Byte order mark

Software Engineering Team Lead and Director of Cloudsure

Sunday, 9 October 2016 · Estimated 6 minute read

The byte order mark or BOM is an invisible Unicode magic number that can be found at the beginning of a text stream.

We recently changed static HTML on a web page and all Unicode characters displayed incorrectly. This was caused by the missing byte order mark in the UTF-8 file which Windows actually requires.

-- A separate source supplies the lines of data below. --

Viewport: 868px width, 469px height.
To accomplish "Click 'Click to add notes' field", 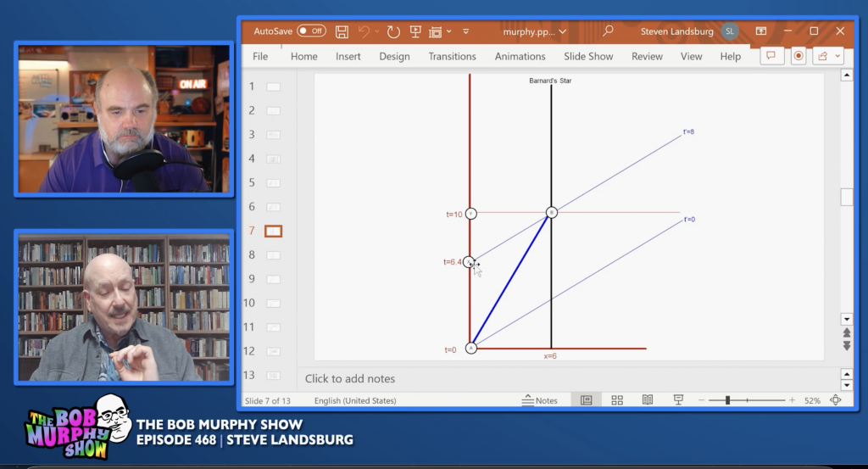I will point(350,378).
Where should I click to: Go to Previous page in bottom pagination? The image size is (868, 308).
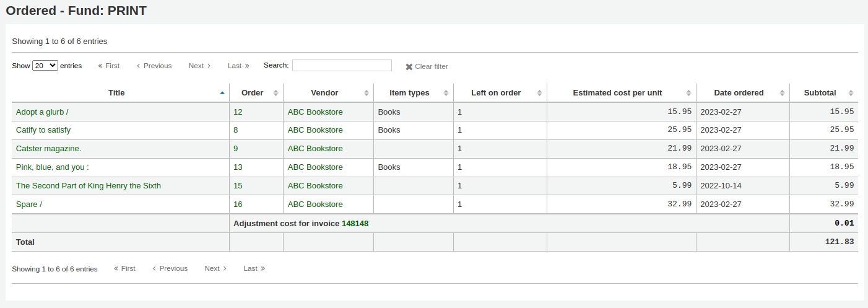[170, 268]
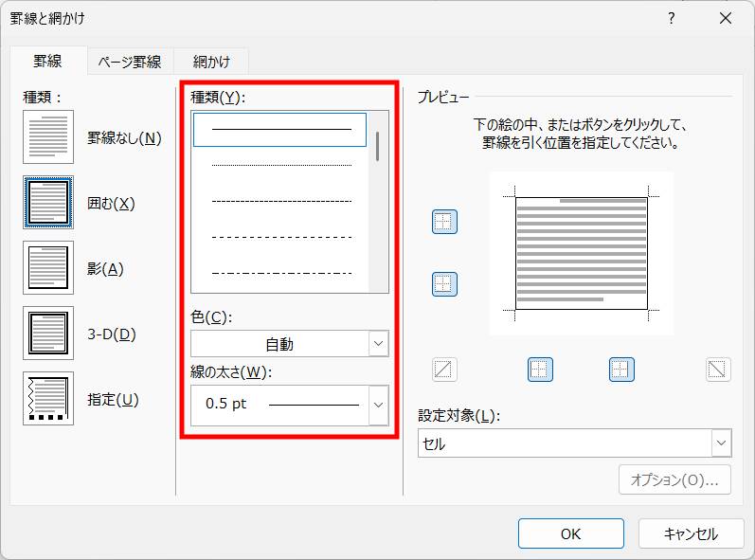Toggle the top border button in preview
The width and height of the screenshot is (755, 560).
(x=444, y=222)
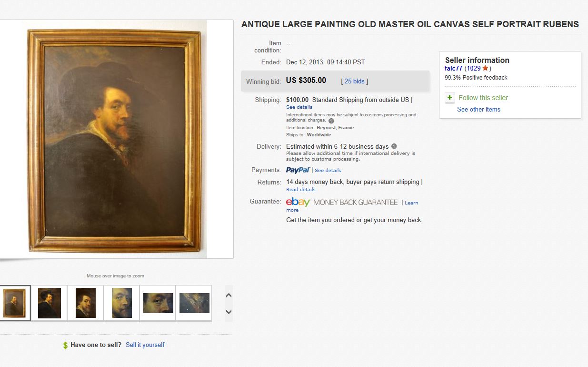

This post was inspired by my curiosity and investigation of the byte order mark but further grew as it touched on UTF, endianness and the usage of the byte order mark in UTF-8.

Unicode

If you are new to Unicode then I suggest you read up on it before continuing. You can start by reading Joel Spolsky's article from 2003.

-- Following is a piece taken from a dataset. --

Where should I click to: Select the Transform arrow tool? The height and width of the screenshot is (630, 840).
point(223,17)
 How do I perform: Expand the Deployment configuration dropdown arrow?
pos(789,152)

In this post I make references to Unicode code points. They are simply the numerical positions of Unicode characters in the code space of 1,114,112 characters.

For Unicode, the particular sequence of bits is called a code unit – for the UCS-4 encoding, any code point is encoded as 4-byte (octet) binary numbers, while in the UTF-8 encoding, different code points are encoded as sequences from one to four bytes long, forming a self-synchronizing code. ~ Wikipedia

UTF

UTF stands for Unicode Transformation Format. This encoding maps Unicode code points (from U+0000 to U+10FFFF) to one or more code units or word depending on the encoding form (eg. UTF-8, UTF-16 and UTF-32) used.

Conversions between encoding forms are algorithmic making it fast and lossless.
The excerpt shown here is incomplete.